KTV Obere Lahn ist auch ohne Dauser-Sechskampf kaum zu stoppen

Das Duell der KTV Oberen Lahn gegen den Rekordmeister SC Cottbus hatte am Samstag eigentlich auch das Sechskampf-Comeback des Lukas Dauser werden sollen. Am Ende des Abends konnte der Vize-Europameister von 2017 zwar nur sein Leistungsvermögen an vier Geräten unter Beweis stellen, der Freude der rund 750 Zuschauer über den 49:26-Erfolg der Hessen gegen die Lausitzer tat das keinen Abbruch. «Ich bin am Freitagabend beim Abschlusstraining ein bisschen blöd gelandet, nachdem ich die Stange am Reck nicht fassen konnte.
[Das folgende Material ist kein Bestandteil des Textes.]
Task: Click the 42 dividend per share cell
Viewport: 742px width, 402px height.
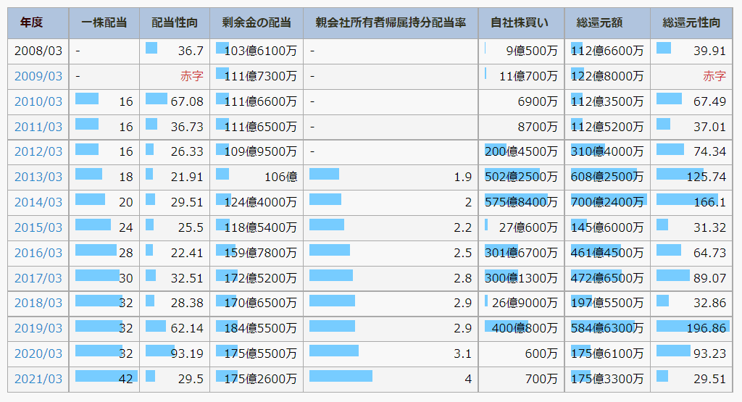Action: (x=126, y=379)
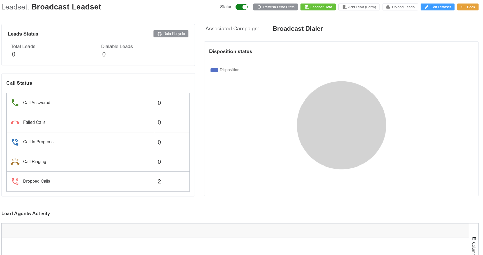This screenshot has height=255, width=483.
Task: Toggle the leadset Status switch
Action: click(241, 7)
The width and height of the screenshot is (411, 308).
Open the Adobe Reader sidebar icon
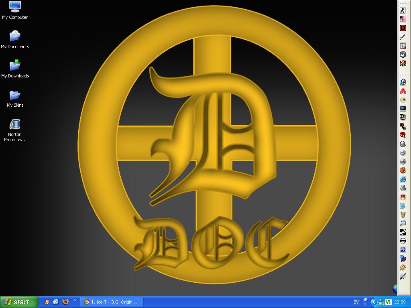403,91
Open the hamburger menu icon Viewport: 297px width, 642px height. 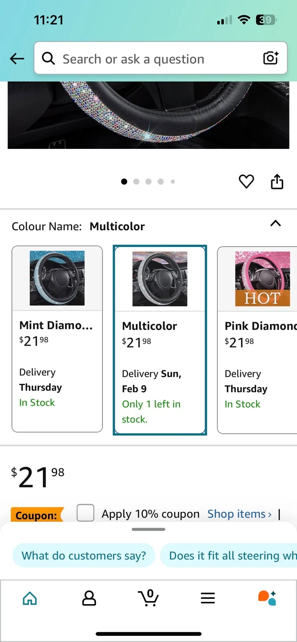click(208, 598)
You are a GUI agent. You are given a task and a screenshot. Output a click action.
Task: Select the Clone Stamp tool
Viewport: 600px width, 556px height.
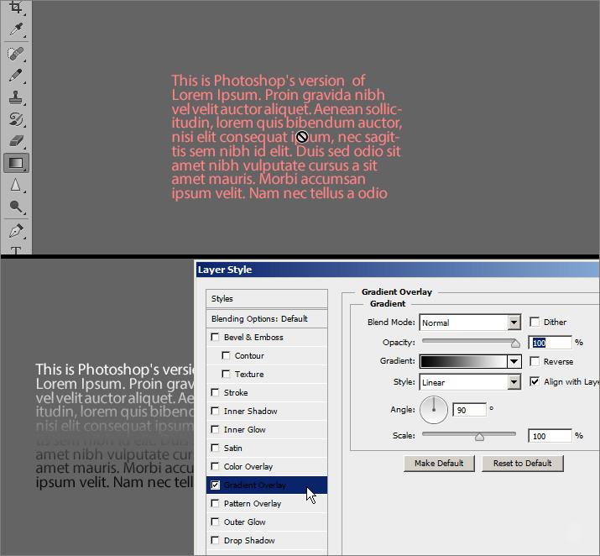coord(16,97)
Danach hat meine Muskulatur in der Kniekehle zugemacht. Wir haben beschlossen, Sprung und Boden rauszulassen. Es war eine reine Vorsichtsmaßnahme», lieferte Dauser nach der Partie die Gründe für die zwei verpassten Geräte.

«Ich denke, es war auch eine vernünftige Entscheidung. Und die anderen Turner haben es ja gut aufgefangen», fand auch KTV-Coach Albert Wiemers. Die gewannen mit Fabian Hambüchen als Co-Trainer und zusätzlichen Motivator an der Matte zum Auftakt den Boden mit 9:4, um dann am Pauschenpferd ein 11:0 nachzulegen. Allen voran der Weißrusse Andrey Likhovitskiy, der an diesem Abend insgesamt 11 Scorepunkte einsammelte. Auch die Ringe gingen anschließend an die Gastgeber aus Biedenkopf, wenngleich nur knapp.
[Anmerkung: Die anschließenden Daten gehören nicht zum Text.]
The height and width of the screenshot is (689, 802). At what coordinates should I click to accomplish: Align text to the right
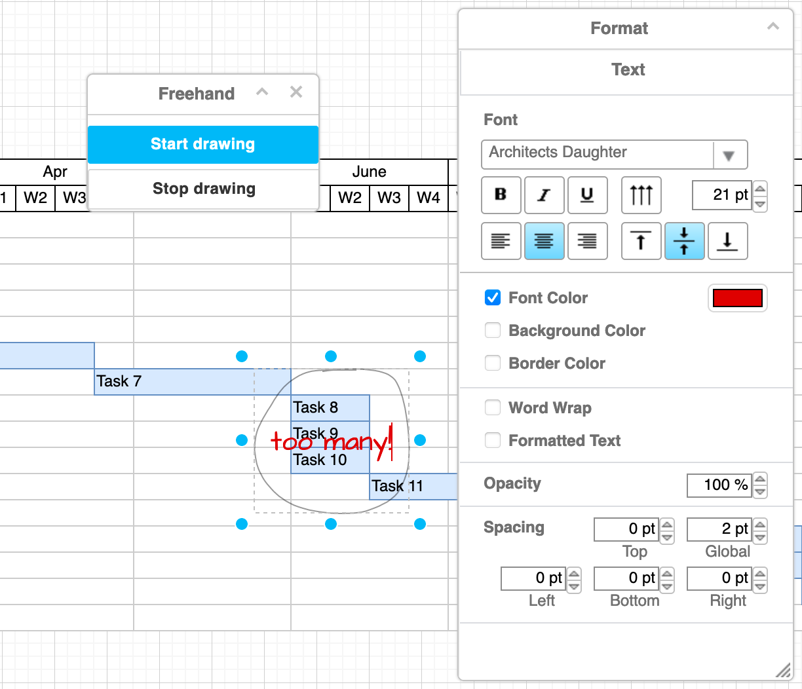coord(587,241)
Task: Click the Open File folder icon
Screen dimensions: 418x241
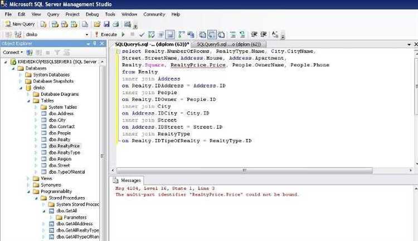Action: [x=97, y=24]
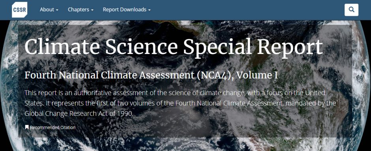Click the CSSR logo in navbar

click(x=19, y=10)

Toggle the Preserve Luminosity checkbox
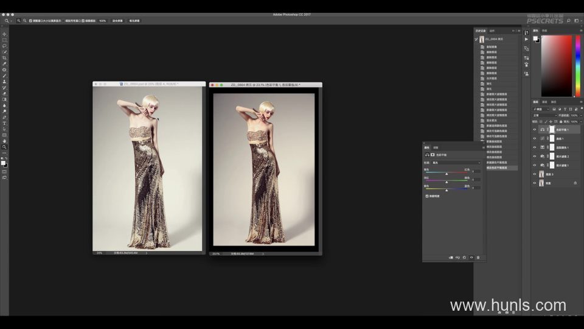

Nach der Pause konnte der SC Cottbus das Geschehen etwas mehr unter Kontrolle bringen. Dennoch musste die KTV nur am Barren (8:9) Federn lassen, da nützten auch die fünf Punkte von Dausers WM-Übung nichts. «Wir können aber sehr zufrieden sein. Von 24 Übungen sind 22 durchgelaufen. Und die zum größten Teil sogar gut», freute der sich über die Vorstellung seiner Mannschaft. Die Überlegenheit dokumentierte sich am Ende auch in der Topscorer-Liste. Mit Andrey Likhovitskiy sowie Viet Thao Hoang (10), Artur Davtyan und Fabian Lotz (je 9) ließen für die Gäste da nur Raum für den mit Abstand besten SCC-Scorer, Igor Radivilov, der wie Likhovitskiy 11 Punkte auf das Konto seiner Riege buchte.
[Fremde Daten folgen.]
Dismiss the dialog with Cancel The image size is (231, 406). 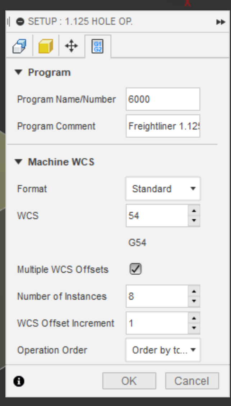point(192,381)
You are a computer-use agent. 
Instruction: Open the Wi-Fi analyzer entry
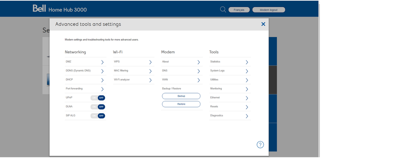pos(122,80)
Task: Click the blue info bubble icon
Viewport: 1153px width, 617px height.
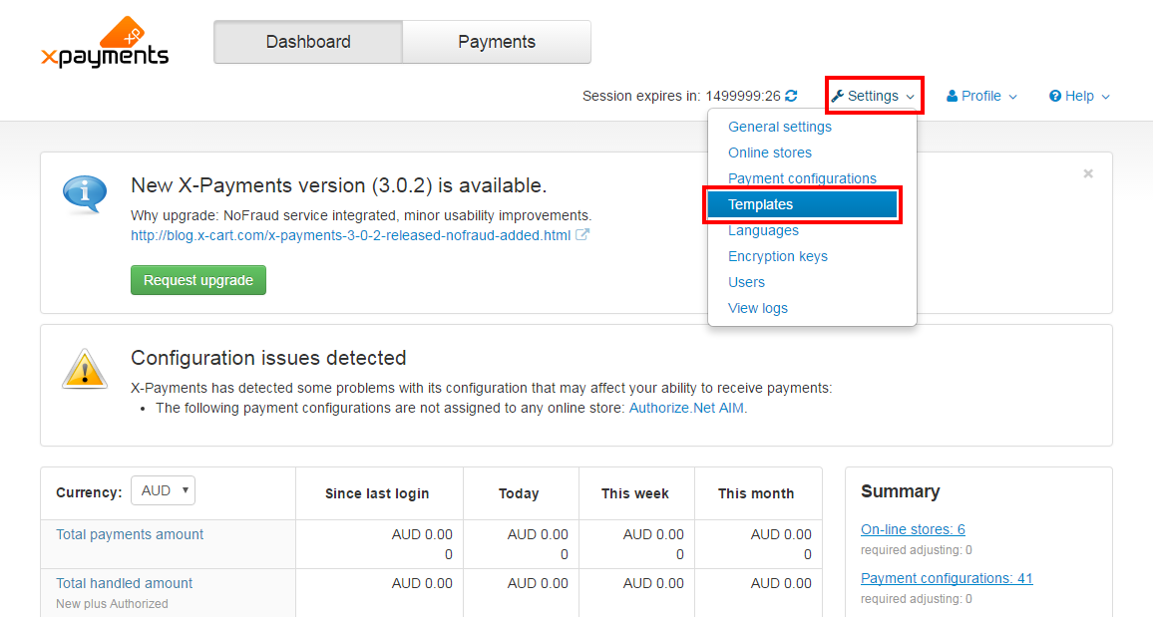Action: pyautogui.click(x=85, y=194)
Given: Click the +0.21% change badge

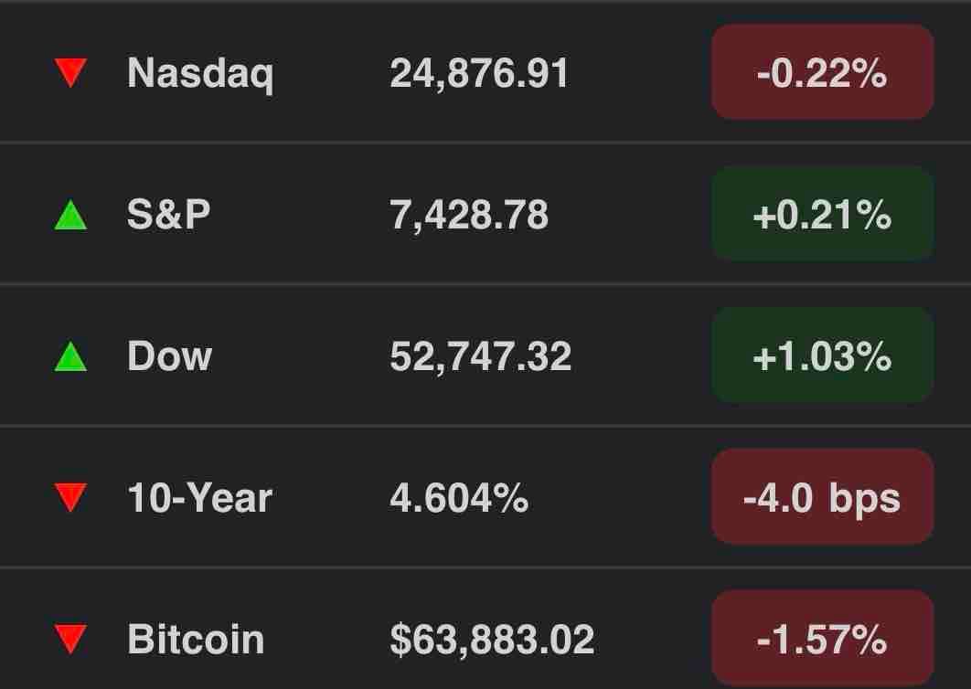Looking at the screenshot, I should pyautogui.click(x=822, y=215).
Dauser schaffte den Sprung unter die Top-Five dieser Liste an diesem Abend zwar nicht, mit seiner eigenen Vorstellung konnte der 25-Jährige dennoch ganz gut leben. «Die Barrenübung lief schonmal sehr gut. Da war ich auch richtig zufrieden», erklärte er. Auch am Pauschenpferd und den Ringen gab es eigentlich wenig zu bemängeln. «Und mit dem Reck – eigentlich auch. Mein neues Element hat funktioniert, beim Kovac hab ich dann die Stange leicht verfehlt, was natürlich ein bisschen schade war», räumt er ein.

Der Teamgeist hat in der ganzen Aufregung um den Bundesliga-Rückzug der Biedenkopfer nach Ansicht Dausers überhaupt nicht gelitten, dessen war sich sich der Sportsoldat sicher. Die Stimmung sei ganz im Gegenteil großartig gewesen und von einer Jetzt-Erst-Recht-Mentalität geprägt. «Unter den Turnern ist alles klar. Wir wollen nochmal das Maximale rausholen, da lassen wir uns auch nicht unterkriegen», versprach er. Am liebsten noch einmal im großen Finale am 1. Dezember in Ludwigsburg. «Da haben wir am Samstag einen großen Schritt gemacht», sagte er.